June 29, 2004

The US has expelled two Iranian security guards with Tehran's mission to the UN, after the two were caught repeatedly taking video of the New York subway line.

According to the U.S. official, the first photographing incident took place in June 2002, the second in November 2003, and the third occurred recently, the official said.

New York Police Commissioner Raymond Kelly said in November that two Iranian citizens were questioned while taking video images of the subway tracks on the No. 7 line in Queens.

He said the two men, stopped by a transit officer, claimed diplomatic immunity and were ultimately not charged with any wrongdoing. The commissioner declined to label their behavior suspicious, but called it "unusual."

Unusual, indeed. What could this have been about? Espionage, yes, but to what ends? Who knows. It's a bit unsettling this has been going on since 2002. It would seem that if what they were up to was harmless, it could have all been cleared up with a brief conversation and they would not need to bother to claim diplomatic immunity.

Meantime, this other story on Iran is also disturbing. Essentially, the US is accusing Iran of having used one now-razed Tehran site, Lavizan, for nuclear research. Iran says, it was being used for "military research & development." That sounds a bit ambiguous, doesn't it? From Agence France Press:

"Our inspectors went yesterday to Lavizan (the suspect site). The Iranians said it was a former R and D military site," International Atomic Energy Agency director general ElBaradei told reporters...

The Iranians said the site "was used as a physics institute and later on for biotechnology R and D ... for medicine," ElBaradei said.

Suspicion has surrounded the site since satellite images from a US commercial firm showed that buildings which had been there in August had been razed to the ground by March and that topsoil had been taken away.

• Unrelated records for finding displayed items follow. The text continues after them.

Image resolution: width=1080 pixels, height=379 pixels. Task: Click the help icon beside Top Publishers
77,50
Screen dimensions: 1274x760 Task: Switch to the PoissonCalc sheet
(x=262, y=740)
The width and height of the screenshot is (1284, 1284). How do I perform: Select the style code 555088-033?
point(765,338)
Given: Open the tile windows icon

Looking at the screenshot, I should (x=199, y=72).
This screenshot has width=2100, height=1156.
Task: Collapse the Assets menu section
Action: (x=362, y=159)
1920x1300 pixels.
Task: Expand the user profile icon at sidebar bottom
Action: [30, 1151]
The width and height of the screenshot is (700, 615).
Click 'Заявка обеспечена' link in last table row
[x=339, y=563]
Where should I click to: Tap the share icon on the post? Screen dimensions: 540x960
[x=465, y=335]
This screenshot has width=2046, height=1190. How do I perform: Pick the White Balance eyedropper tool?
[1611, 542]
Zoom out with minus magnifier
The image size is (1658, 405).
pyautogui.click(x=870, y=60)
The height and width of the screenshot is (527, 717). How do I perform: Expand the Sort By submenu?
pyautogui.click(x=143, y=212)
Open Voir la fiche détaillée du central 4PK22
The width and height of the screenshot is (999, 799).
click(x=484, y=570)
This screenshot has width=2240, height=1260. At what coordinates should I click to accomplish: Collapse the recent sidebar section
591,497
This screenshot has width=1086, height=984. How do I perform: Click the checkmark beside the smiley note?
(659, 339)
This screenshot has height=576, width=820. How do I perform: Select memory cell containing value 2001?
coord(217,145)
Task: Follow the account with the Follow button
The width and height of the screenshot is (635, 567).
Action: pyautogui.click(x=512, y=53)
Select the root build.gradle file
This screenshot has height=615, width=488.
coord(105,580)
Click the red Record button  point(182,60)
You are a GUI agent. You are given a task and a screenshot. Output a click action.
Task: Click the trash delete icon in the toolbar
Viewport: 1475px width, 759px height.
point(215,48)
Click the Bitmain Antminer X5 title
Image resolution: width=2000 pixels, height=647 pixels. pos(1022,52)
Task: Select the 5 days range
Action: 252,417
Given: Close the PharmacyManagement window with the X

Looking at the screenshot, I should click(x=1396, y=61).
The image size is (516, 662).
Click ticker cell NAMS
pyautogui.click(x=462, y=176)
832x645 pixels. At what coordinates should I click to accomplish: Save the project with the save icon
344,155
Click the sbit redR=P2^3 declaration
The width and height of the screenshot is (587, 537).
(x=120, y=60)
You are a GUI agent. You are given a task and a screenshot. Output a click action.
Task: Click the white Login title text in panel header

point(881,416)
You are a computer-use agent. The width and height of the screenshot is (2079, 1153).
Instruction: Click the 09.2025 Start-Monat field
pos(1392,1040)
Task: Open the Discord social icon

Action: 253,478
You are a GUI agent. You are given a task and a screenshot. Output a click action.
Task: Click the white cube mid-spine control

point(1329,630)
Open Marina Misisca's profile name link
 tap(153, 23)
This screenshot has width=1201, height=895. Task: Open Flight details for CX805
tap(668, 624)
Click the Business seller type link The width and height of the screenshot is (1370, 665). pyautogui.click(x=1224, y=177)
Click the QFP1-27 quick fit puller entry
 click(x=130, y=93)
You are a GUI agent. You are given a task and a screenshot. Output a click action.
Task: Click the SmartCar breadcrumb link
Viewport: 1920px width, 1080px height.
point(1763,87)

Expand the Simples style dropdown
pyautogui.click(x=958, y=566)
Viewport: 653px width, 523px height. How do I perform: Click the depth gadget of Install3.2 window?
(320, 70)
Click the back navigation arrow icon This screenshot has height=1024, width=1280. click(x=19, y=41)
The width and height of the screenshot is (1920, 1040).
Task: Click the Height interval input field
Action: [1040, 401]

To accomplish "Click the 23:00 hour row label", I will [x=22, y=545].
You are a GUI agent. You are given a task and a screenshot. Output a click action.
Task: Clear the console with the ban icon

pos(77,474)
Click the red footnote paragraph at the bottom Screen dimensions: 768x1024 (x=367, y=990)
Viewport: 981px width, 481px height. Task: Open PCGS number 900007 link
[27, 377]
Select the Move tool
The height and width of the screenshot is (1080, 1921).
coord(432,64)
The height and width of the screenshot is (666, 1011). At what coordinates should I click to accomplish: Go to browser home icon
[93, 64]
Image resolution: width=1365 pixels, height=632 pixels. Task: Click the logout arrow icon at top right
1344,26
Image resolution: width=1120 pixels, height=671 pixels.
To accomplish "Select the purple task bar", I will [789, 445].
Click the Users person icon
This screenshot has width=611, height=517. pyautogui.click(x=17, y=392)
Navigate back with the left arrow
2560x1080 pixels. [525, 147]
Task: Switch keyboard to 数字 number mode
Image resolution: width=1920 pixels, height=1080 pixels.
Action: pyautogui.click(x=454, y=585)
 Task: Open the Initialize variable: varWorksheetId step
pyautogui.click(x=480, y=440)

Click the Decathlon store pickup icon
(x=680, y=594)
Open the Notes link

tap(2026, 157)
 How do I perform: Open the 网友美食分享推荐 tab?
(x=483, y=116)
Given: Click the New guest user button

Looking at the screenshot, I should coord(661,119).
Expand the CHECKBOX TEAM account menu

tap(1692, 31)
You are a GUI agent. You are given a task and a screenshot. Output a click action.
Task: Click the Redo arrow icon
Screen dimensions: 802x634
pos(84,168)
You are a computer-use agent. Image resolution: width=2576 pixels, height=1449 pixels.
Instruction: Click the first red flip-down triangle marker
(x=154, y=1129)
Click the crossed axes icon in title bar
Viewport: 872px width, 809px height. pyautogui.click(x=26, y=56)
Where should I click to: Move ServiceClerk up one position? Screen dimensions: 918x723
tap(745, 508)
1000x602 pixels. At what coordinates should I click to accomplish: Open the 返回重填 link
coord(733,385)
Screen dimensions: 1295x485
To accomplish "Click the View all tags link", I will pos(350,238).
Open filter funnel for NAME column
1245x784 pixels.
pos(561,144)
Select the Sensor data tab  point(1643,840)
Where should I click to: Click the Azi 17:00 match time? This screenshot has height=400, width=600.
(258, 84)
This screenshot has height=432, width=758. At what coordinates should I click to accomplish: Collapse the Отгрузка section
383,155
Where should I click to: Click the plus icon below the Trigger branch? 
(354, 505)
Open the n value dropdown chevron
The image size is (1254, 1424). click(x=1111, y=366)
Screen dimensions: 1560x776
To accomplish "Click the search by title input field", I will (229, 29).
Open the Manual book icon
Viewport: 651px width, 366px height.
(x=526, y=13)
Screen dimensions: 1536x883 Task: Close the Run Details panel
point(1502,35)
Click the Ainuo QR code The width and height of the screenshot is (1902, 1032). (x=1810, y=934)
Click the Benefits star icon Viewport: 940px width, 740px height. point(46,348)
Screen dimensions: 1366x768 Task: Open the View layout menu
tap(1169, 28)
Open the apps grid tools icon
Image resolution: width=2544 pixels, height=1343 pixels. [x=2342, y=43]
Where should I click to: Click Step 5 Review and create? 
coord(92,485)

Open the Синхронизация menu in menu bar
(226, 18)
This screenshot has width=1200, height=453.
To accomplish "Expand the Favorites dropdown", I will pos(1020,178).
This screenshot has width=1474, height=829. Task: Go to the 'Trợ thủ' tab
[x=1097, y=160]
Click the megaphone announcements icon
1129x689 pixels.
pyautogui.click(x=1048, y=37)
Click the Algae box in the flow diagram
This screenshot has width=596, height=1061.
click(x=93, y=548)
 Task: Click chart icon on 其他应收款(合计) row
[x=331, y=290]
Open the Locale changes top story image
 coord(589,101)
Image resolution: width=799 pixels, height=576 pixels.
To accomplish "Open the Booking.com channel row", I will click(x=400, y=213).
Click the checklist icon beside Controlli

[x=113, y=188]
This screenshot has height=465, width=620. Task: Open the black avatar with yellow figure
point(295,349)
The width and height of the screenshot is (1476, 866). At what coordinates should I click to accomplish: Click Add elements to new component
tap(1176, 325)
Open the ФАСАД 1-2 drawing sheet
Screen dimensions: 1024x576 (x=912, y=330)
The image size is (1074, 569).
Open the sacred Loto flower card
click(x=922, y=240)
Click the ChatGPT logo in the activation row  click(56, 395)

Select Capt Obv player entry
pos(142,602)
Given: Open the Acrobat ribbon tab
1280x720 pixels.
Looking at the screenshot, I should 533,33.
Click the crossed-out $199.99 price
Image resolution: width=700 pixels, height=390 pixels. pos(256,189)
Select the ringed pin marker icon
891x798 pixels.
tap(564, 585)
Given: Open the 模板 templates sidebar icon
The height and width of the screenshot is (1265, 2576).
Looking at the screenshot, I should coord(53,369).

The Washington think tank the Institute for Science and International Security(ISIS) said on its website that this set alarm bells ringing "because it is the type of measure Iran would need to take if it was trying to defeat the powerful environmental sampling capabilities of IAEA inspectors."

"I have to wonder if it is the whole story, particularly since they took down all the buildings and razed the site," ISIS scientist David Albright told AFP Tuesday, referring to Iran's claim there was no weapons work in Lavizan.

"Their declaration is rather vague and looks like it covers all the bases. Medical research has to be mentioned" to explain whole body count machines found at the site, machines which measure radiation contamination, he said.

Remember, Albright was not one of those crying wolf about Iraq's nuclear program before the war. Indeed, he was among the most skeptical about the administration's claims regarding Iraq's nuclear program, particularly, the aluminum tubes claim. Here, Albright indicates more reasons to be concerned.

MORE: More from Albright speaking on Mid East WMD proliferation at the Washington Institute for Near East Policy this past week.

UPDATE: Spencer Ackerman notices, that apparently we almost went to war with Iran last July. Isn't it a bit hard to believe that with thousands of international war correspondents all over Iraq last summer, and tens of thousands of troops, humanitarians, and others in the area, that somehow no one reported this til now?